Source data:
......

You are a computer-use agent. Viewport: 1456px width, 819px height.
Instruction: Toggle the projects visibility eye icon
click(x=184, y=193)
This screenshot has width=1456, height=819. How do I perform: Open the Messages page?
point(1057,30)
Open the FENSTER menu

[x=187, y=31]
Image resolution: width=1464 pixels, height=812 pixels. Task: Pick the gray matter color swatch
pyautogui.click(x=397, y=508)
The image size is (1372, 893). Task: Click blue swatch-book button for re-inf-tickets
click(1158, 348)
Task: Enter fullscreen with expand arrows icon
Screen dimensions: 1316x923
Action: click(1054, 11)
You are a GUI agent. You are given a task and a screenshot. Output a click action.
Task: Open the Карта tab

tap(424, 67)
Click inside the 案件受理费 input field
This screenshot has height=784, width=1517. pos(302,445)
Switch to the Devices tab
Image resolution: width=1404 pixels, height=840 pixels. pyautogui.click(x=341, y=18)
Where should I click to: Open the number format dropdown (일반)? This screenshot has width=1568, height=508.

......

ASSIGNED TASK =
Every line from the one containing "This screenshot has width=1456, height=819." through the end of the entries above must be echoed exactly, with both ends kept.

SOLUTION TO THIS PROBLEM =
This screenshot has width=1456, height=819. How do I perform: Open the Messages page?
point(1057,30)
Open the FENSTER menu

[x=187, y=31]
Image resolution: width=1464 pixels, height=812 pixels. Task: Pick the gray matter color swatch
pyautogui.click(x=397, y=508)
The image size is (1372, 893). Task: Click blue swatch-book button for re-inf-tickets
click(1158, 348)
Task: Enter fullscreen with expand arrows icon
Screen dimensions: 1316x923
Action: click(1054, 11)
You are a GUI agent. You are given a task and a screenshot. Output a click action.
Task: Open the Карта tab

tap(424, 67)
Click inside the 案件受理费 input field
This screenshot has height=784, width=1517. pos(302,445)
Switch to the Devices tab
Image resolution: width=1404 pixels, height=840 pixels. pyautogui.click(x=341, y=18)
Where should I click to: Open the number format dropdown (일반)? This screenshot has width=1568, height=508.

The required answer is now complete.